At the front door, her hand on the knob, Anne caught sight of Hugh’s reflection in the glass—he’d swapped his coffee for a beer, his button-down for an undershirt. She froze but didn’t turn around.

“Anne,” he said.

“What?” she asked, facing him. She wondered if this was how he’d felt sneaking around their house, knowing he was going to do something he’d vowed never to do. Now it was her turn, and it was titillating to know he couldn’t stop her, that he wouldn’t even try. “Actually,” she said, her logistical mind
click-clacking
into the plan. “There is something you can do for me. I don’t have the address.”

Hugh met her eyes, and she silently dared him to deny her.

“I have to talk to her sometime,” said Anne.

“You’ve been drinking,” said Hugh. “It’s late. Is now really the best time?”

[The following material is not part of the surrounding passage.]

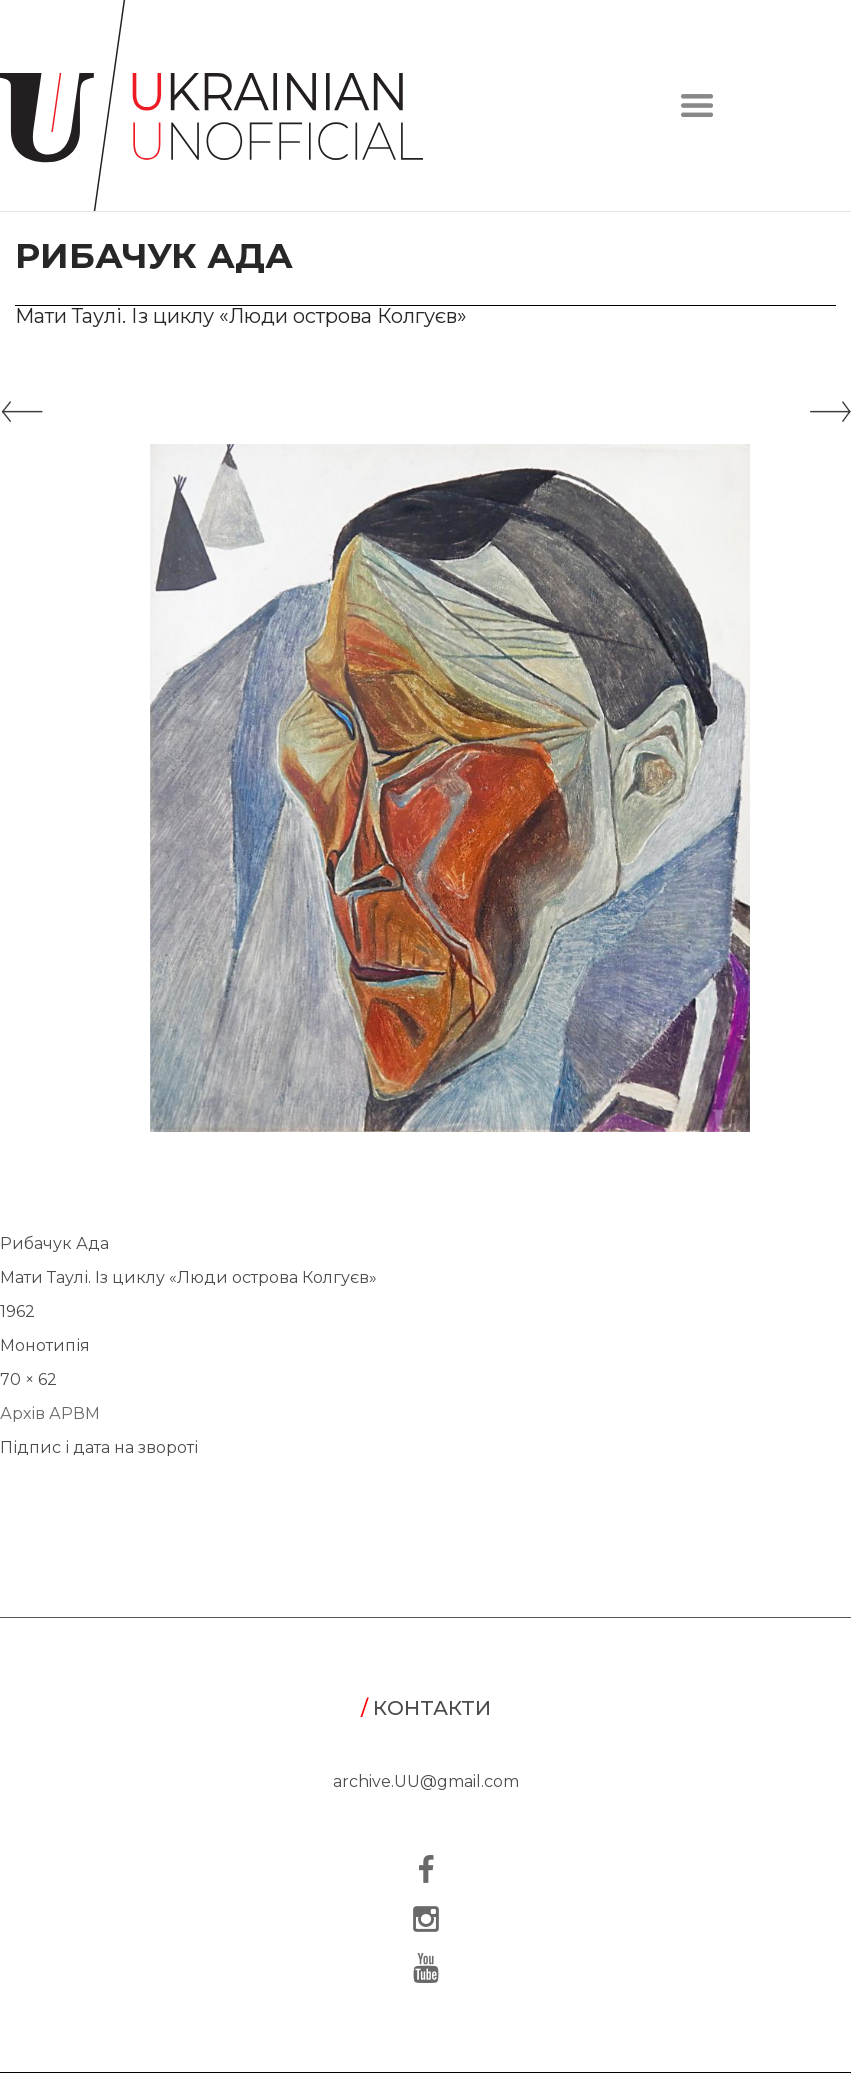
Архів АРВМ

“Maybe not,” she said. “But I’m going.”

So he told her how to find the white house set back from Route 166, its driveway a pair of tire ruts cut into the lawn. Maybe he wanted to tell her to drive safely. She started to tell him she would never have hurt him this way. On the precipice of their nineteenth wedding anniversary, she noticed that her husband had a nervous habit: cracking his index finger with his thumb. There was no sound but the motion was continuous, deliberate. Also, he wasn’t as tall as she’d remembered, or as sensible. There were a thousand ways to carry on an affair—he’d chosen extremely poorly. It occurred to her that nothing was as it seemed. Just last week her mother had been alive and her husband had been her husband, but then that wasn’t right either, because by then Hugh had already slept with Caroline Murphy, and the blood vessels in her mother’s brain were already narrowing, and Anne, too, was already moving, getting behind the wheel of her car and turning east toward Cherry Valley, refusing to wonder if Hugh was standing at the door watching her go.

 

9

They had twenty minutes to get their stories straight, fifteen if Anne sped. Sex this afternoon hadn’t happened. Kissing Caroline in her driveway had been a gesture of gratitude, a wax seal on her vow of silence. It had not been a tugboat maneuver to lower her face to his car window until her breast was resting softly on the jamb and Hugh had what he wanted: her nipple in his mouth. Then he was back out of the car and hustling her inside for round two.

No.

Anne was a seasoned litigator; she’d get the story out of Caroline in a matter of seconds if Hugh didn’t give Caroline a crash course on how to handle the onslaught. His go-to tactic was pretending he was a delinquent child in his own principal’s office. Bamboo shoots couldn’t drive the truth out of uncooperative five-year-olds. They were like tiny members of the KGB.

Hugh made for the kitchen, zeroing in on the cordless phone with a hazy plan to embed in the garage. Through the foyer, past his wife’s office—Hugh averted his eyes. Scene of his inquisition, makeshift ICU for his brother’s ruined baseball card: Hugh felt nothing. A deadened chord had thrummed inside him when he’d seen the card crumpled in Teddy’s hand, then, almost immediately, a switch had powered him down: absolute emotional disconnect.
Regret
and
shame
were words like
sweater
and
steps.
Hugh wasn’t thinking about what he’d done or what he wanted; he was thinking about the maroon crew neck he’d shed on Caroline’s front stairs.

Squaring to the phone mounted on the wall, Hugh’s fingers dialed from memory, 2-6-4, and were skipping toward 9 when Teddy said, “Hey,” and the receiver was a fish in Hugh’s grasp, flipping away from him and skidding across the wood floor.